Donald Trump’s inauguration was never going to be a quiet affair, regardless of the freezing weather forcing the ceremony and victory parades inside to smaller venues.

The flurry of executive orders signed in the first day of his second term included declaring an Energy Emergency (giving a green light to new oil and gas infrastructure and production), withdrawing from the Paris Agreement and revoking electric vehicle production targets.

That and ongoing criticism about net zero and recent the corporate withdrawals from the Net Zero Asset Management initiative and GFANZ brings the ‘woke capitalism’ agenda and criticism of ESG and corporate sustainability measures into the mainstream. It could be seen as a moment that damages and reverses the global consensus on the need to cut greenhouse gas emissions and prioritise nature and climate.

Many businesses, not just those in the green economy but all those that have net zero targets and sustainability strategies, are watching developments with some nervousness.

Yet, for many businesses it is not a question of whether they continue to pursue strategies and policies to decarbonise their operations and embrace sustainability, nearly 195 states and the EU remain signatories to the Paris Agreement, renewable energy is now the cheapest form of power and our own research and numerous other studies show that consumers expect business to have a plan to be greener.  Investors also want to understand the ESG risk and sustainability strategy of the companies they invest into.

In light of that, corporate retreat from sustainability isn’t an option or a priority for many businesses. The pragmatic choice looks to be soldiering on but keeping heads below the parapet.

Equally, when you pick at the detail of what Trump is saying, he isn’t necessarily taking a negative stance against sustainability and green products and services, he’s coming down on policies that force sustainable products and services as a default choice. On EVs he stated that Americans could buy whatever car they wanted, which would include an EV should they choose. On oil and gas he’s encouraging increased production primarily as an export product to enrich the US, it doesn’t mean the end of the US solar and wind industry.

That doesn’t mean that these changes are climate positive, they’re not.
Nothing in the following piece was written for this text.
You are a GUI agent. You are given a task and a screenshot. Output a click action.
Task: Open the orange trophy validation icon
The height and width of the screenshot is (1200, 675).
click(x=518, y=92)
The power of the US to lead change and drive action on the climate is huge and the withdrawal from the Paris Agreement and increased climate scepticism is something that should worry anyone who believes in the science of climate change.

Yet for business a more pragmatic reality emerges. In a world where its stakeholders expect it to prove there is a solid, science-aligned decarbonisation strategy and transition plan, and wants to do business with organisations that are sustainable, then the challenge is how they continue to do that in a world where scepticism of net zero and ESG is rising.

The outcome is that business and finance has to remake the case for climate and nature policies. It can’t rely on the political consensus of the Paris agreement or on overt investor support for ESG. Instead corporate narratives have to focus on both the commercial and the environmental benefits of sustainability programmes not just today but measured on a timeframe of 10-20 years+ when investors, consumers, politicians and others may well take a very different view on the level of corporate leadership they expect to see.

 

Staying the course on sustainability, while building a narrative that avoids being cancelled is the order of the day.